### WHAT IS ASKED
State how many lines of the listing contain the string "perform", matching case exactly, and give only that number.

### ITEMS
☆ ☆ ☆
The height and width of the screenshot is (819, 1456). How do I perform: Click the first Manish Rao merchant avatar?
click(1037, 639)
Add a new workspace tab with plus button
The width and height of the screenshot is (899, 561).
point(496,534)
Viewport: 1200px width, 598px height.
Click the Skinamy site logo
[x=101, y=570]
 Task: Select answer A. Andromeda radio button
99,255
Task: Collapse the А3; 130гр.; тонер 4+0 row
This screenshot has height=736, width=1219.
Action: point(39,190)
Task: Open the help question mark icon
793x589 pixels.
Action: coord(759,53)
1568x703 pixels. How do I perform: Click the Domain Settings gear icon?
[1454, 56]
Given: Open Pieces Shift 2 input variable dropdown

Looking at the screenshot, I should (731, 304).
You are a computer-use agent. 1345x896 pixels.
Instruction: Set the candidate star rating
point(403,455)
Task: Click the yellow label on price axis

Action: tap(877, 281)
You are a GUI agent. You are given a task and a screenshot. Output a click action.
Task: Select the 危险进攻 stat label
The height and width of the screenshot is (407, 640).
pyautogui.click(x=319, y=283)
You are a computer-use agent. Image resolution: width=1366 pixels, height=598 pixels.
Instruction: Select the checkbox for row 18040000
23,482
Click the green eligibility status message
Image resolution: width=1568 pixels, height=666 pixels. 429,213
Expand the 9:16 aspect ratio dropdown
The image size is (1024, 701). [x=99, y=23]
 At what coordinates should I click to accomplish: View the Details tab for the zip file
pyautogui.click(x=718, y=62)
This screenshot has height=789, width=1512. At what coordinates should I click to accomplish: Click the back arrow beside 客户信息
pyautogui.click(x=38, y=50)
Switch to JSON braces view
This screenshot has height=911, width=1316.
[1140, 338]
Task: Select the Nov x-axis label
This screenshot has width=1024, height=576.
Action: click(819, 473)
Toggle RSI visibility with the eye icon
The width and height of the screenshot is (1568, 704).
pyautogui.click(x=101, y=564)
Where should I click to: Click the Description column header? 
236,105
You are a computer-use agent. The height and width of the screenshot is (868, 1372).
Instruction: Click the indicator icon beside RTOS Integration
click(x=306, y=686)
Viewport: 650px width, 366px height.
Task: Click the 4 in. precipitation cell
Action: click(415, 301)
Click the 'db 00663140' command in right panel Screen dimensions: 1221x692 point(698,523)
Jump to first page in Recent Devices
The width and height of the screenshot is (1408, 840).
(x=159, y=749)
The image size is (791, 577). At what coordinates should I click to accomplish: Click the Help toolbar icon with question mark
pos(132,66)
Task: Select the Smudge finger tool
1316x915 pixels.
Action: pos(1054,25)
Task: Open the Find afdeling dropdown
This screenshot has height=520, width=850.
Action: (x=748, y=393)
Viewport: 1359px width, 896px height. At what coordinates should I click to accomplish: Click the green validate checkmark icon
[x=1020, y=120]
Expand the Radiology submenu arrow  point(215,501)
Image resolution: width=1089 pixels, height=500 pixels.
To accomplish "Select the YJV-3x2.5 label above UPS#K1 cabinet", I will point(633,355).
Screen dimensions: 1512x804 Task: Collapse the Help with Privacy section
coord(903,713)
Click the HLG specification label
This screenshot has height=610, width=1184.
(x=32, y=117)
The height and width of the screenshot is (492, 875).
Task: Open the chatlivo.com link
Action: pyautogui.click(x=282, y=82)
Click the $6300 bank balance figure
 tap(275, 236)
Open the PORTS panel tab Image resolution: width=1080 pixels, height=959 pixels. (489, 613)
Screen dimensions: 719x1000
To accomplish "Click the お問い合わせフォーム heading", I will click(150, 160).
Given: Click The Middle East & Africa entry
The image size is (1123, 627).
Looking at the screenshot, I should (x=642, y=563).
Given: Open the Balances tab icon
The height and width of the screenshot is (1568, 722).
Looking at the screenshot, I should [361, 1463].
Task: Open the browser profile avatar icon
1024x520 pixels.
☆ ☆ ☆
### FULL ANSWER
2